SHORT PROBLEM 1> Arrange the part of the records that opens with the line containing "Image resolution: width=1344" and closes with the line containing "(x=35, y=664)" as a numbered list, with blank lines left out. Leave the pictures out of the answer.

PASSAGE PROVIDED>
★ ★ ★ ★ ★

Workflow Managers
Within Ramble’s variants configuration section, users can control which workflow manager is used for a set of experiments.
The workflow manager used controls many aspects of the experiment, and is intended to broadly map to a workload manager. Experiments in a workspace can select different workflow managers, and workflow managers can define additional templates and logic that can construct complex workflows. These can include getting an experiment’s status, cancelling an experiment, or submitting an experiment to a scheduler.
Configuring Workflow Managers
Workflow managers are controlled through a config option in the variants configuration section. The following shows an example of controlling this
variants:
workflow_manager: <workflow_manager_name>
The default workflow manager is user-managed which simply requires the user
to define the mpi_command and batch_submit variables to construct a working
workflow. The value of the workflow manager variant used can be a reference to a
variable, and will be expanded following Ramble’s variable definitions logic.

★ ★ ★ ★ ★

DATA SUPPLIED>

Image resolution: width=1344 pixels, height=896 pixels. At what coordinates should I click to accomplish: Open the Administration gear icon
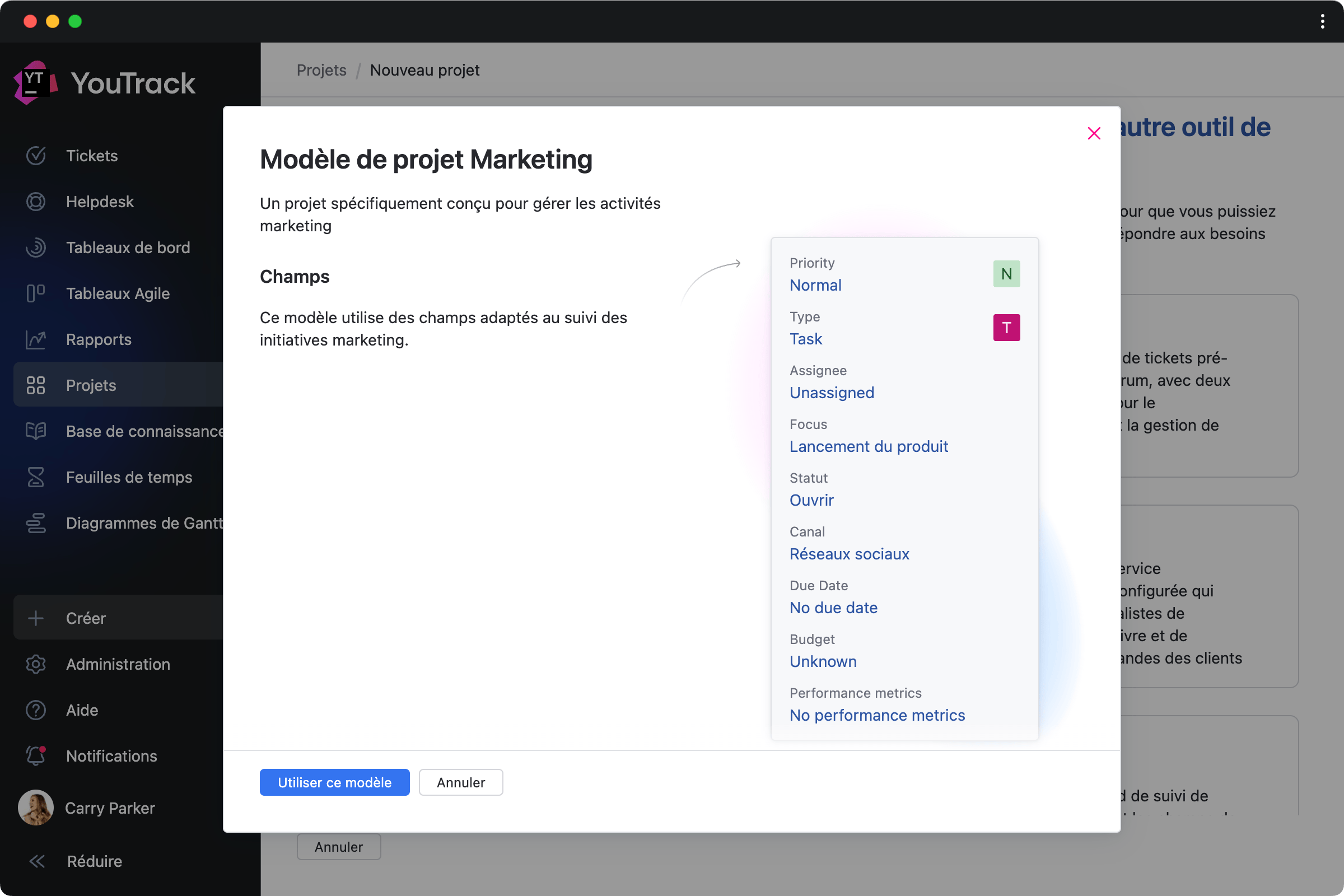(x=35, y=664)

★ ★ ★ ★ ★

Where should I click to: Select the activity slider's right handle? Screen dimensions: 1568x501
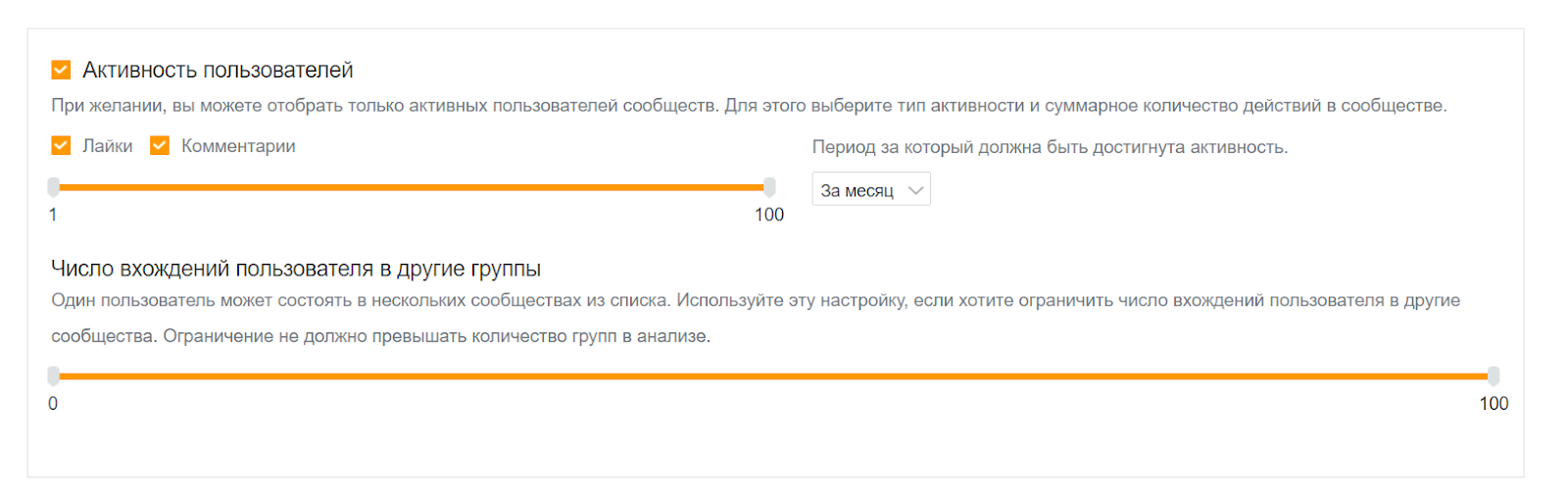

★ ★ ★ ★ ★

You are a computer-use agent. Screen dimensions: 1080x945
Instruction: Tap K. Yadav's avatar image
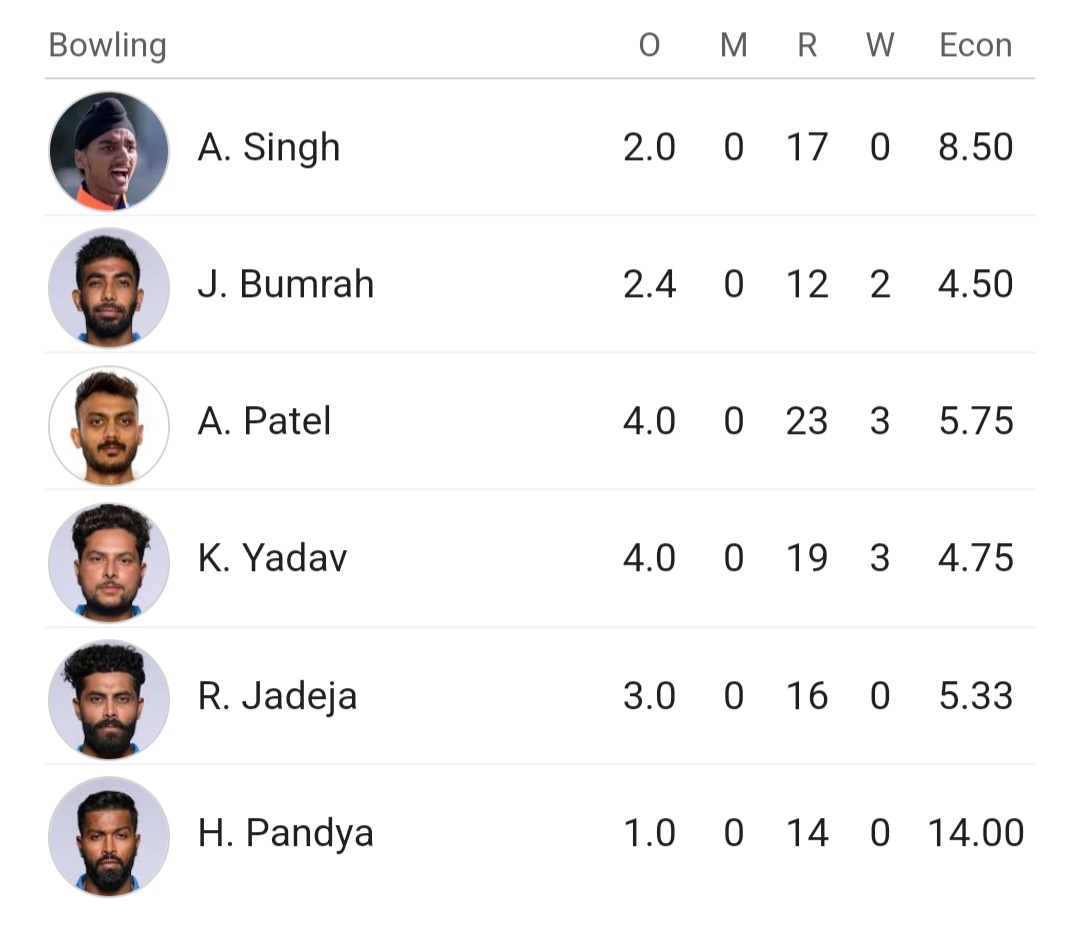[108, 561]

★ ★ ★ ★ ★

SHORT PROBLEM 2> Reproduce the whole text on workflow managers in Ramble word for word.

EXERCISE SOLUTION 1>
1. Image resolution: width=1344 pixels, height=896 pixels. At what coordinates should I click to accomplish: Open the Administration gear icon
2. (x=35, y=664)

EXERCISE SOLUTION 2>
Workflow Managers
Within Ramble’s variants configuration section, users can control which workflow manager is used for a set of experiments.
The workflow manager used controls many aspects of the experiment, and is intended to broadly map to a workload manager. Experiments in a workspace can select different workflow managers, and workflow managers can define additional templates and logic that can construct complex workflows. These can include getting an experiment’s status, cancelling an experiment, or submitting an experiment to a scheduler.
Configuring Workflow Managers
Workflow managers are controlled through a config option in the variants configuration section. The following shows an example of controlling this
variants:
workflow_manager: <workflow_manager_name>
The default workflow manager is user-managed which simply requires the user
to define the mpi_command and batch_submit variables to construct a working
workflow. The value of the workflow manager variant used can be a reference to a
variable, and will be expanded following Ramble’s variable definitions logic.